Mom had always kept important documents locked in a file cabinet. Half the time she couldn't even remember where she stored stuff. She stayed silent and didn't seem nearly as excited as I was. Of course this was understandable: driving would mean a new kind of freedom; and parents, well, they aren't exactly ecstatic when it's the chick's turn to leave the next.
"We can't go to the DMV, you don't have a social security card," Mom answered with a grave look on her face after a few moments of silence.
"Ok, well I'm still gonna need my birth certificate and . . . brother, do you know what else I can bring instead of my social security card? I asked carelessly throwing aside what my mom had just said thoughtlessly as if flicking a pesky mosquito or an annoying strand of hair in my face.
"You don't understand, if you don't have a social security card, you can't get your learner's permit or a license," the ever-knowing brother replied.
"What do you mean?" I didn't understand. I had just scored the highest grade in class on my driver's ed written test. How could my success and vast DMV handbook knowledge go to waste?
"You need to show proof of legal residency or citizenship to have a permit or a license issued. And we haven't become residents yet," Mom clarified.
"Oh." Bummer. Eh, no biggie, right?

Wrong.

No car. No certainty of college education. No guaranteed job after college (assuming I'd go to college in the first place). No ID to get a blockbuster account. No ID to watch an R-rated movie. No ID to enjoy a drink on my 21st birthday.

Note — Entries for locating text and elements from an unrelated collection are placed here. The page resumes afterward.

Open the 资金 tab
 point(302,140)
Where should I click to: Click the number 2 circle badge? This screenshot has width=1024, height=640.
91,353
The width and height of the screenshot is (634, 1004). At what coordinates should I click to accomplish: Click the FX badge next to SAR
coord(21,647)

Like thousands of students, I am an American living in the shadows. I leave no trace in this country.

Ni de aqui ni de aya

Born in Queretaro, Mexico, I was brought to the U.S. at the age of one. Sadly I retain no early memories of the joy, pain, tragedy, or happiness of Mexican life. I grew up in the land of McDonald's the land of Chuck E. Cheese's, the land of Looney Toons. But I was always happy. Happy with my Happy Meals, happy with my pizza, happy dressing up as a witch and trick or treating on Halloween, and happy setting out milk and tamales para Santa Clos.

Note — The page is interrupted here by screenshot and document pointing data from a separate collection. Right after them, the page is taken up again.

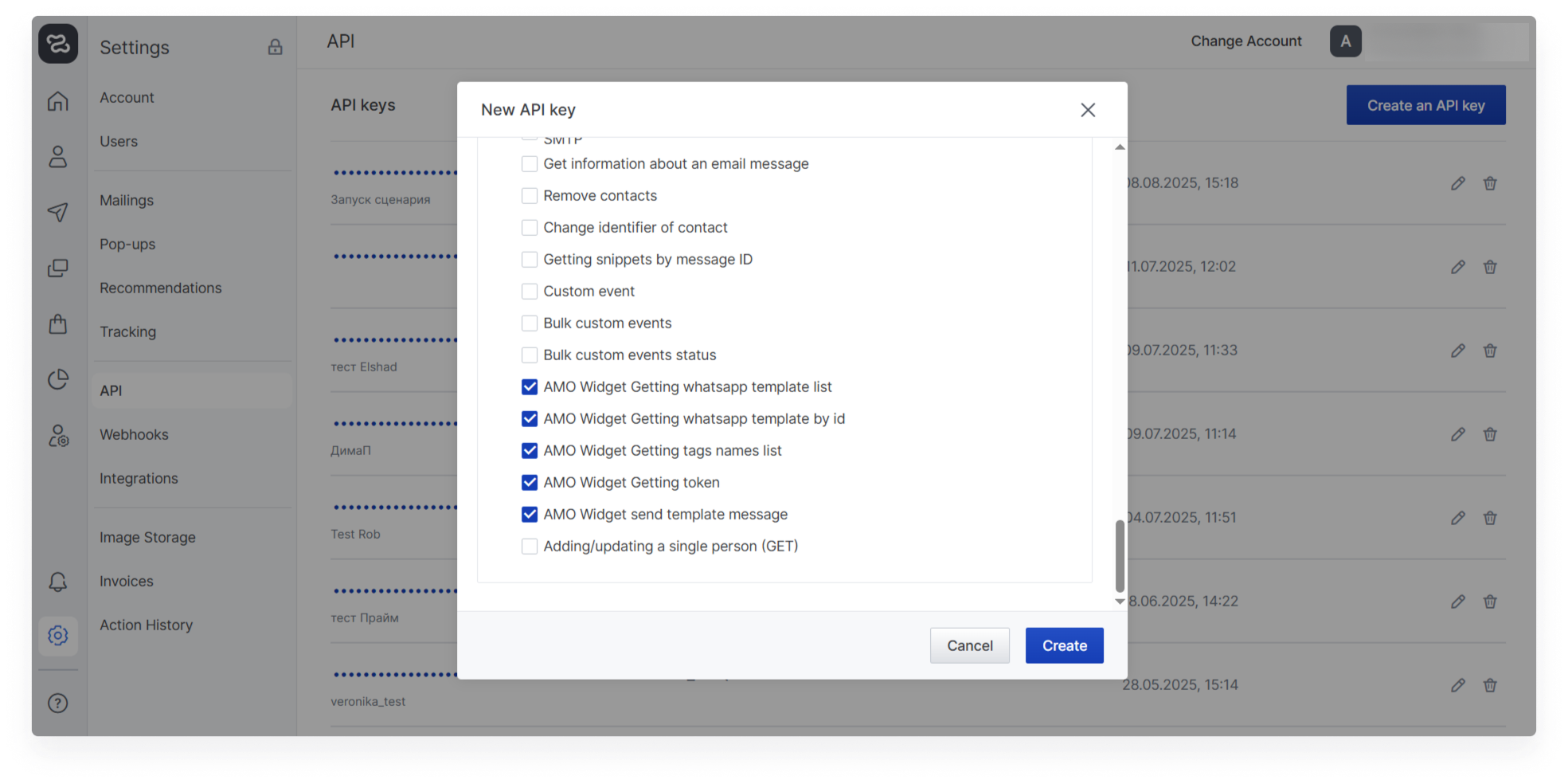
Task: Uncheck AMO Widget Getting token
Action: (x=530, y=483)
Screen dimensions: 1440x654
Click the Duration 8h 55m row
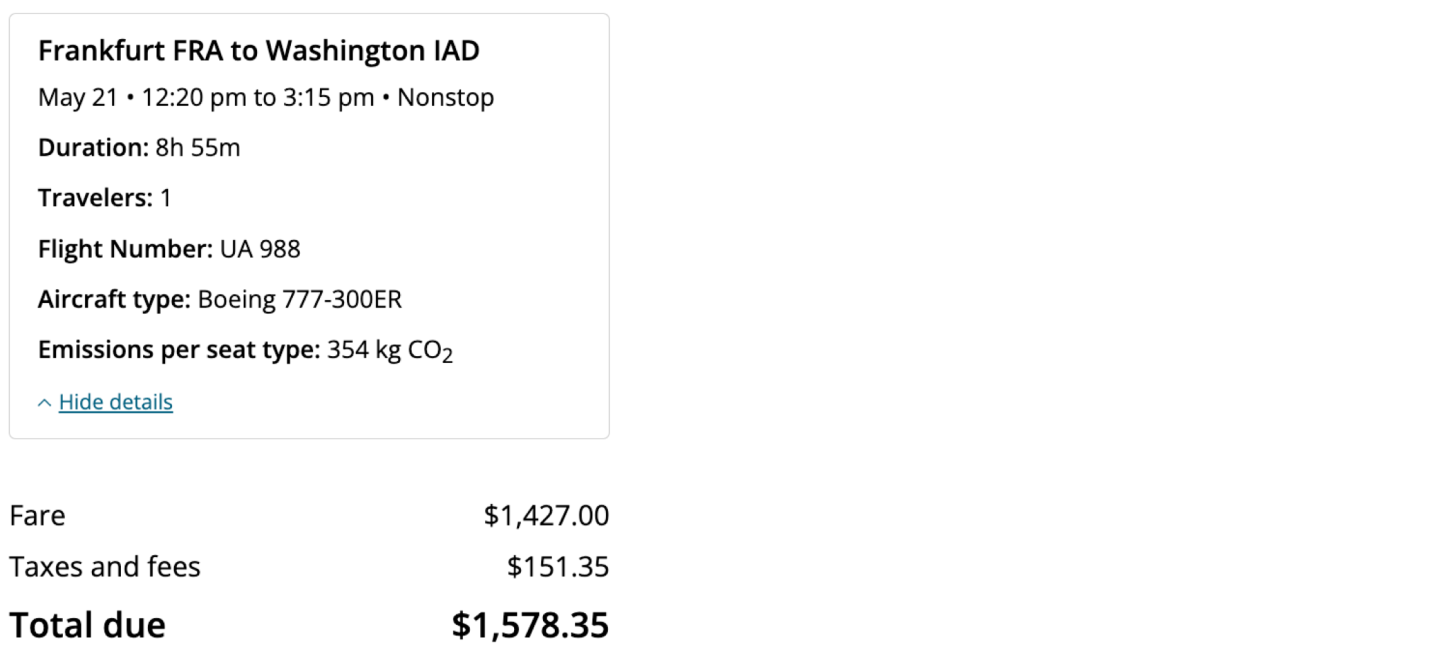click(x=139, y=148)

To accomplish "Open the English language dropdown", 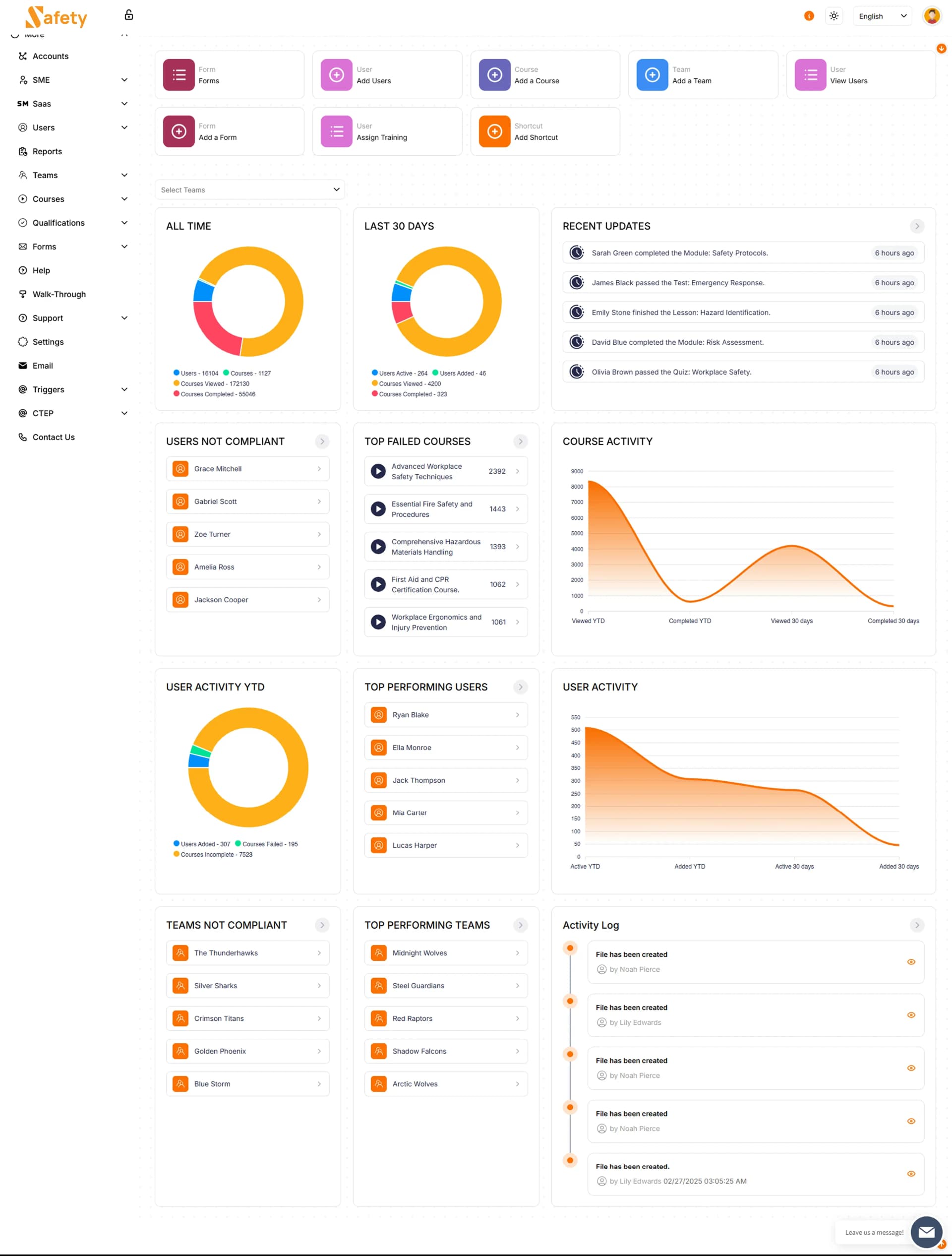I will 882,16.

But I am not American. And my merits and my contributions to this society go unacknowledged. Uncared for. Unrecognized. And I'm on the verge of not caring. But that would be selfish and unfair to the 20 years of struggle that my parents have endured in bringing us to this country. Sometimes my father's voice quivers and he looks down and says, "It's my fault for bringing you here."

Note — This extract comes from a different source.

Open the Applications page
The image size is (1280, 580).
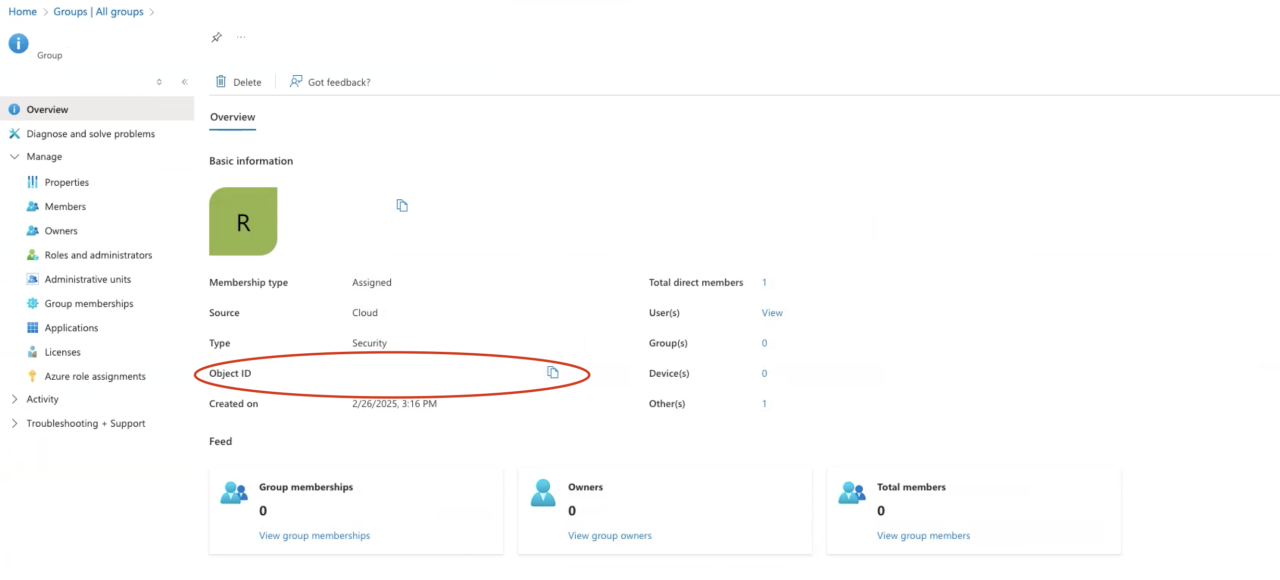click(x=73, y=327)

"I thought I could provide for you here what I couldn't in Mexico, but all that's been provided are obstacles and frustration. I'm sorry."

No Dad. I'm Sorry

I'm sorry for almost giving up. And I promise that I'll keep looking forward and give you something to be proud of, something worth those twenty years of manual labor. The DREAM act doesn't encompass the dreams of students only; with it lay the sweat and blood, the sacrifices, and the dreams of parents. And that's the reason I still care.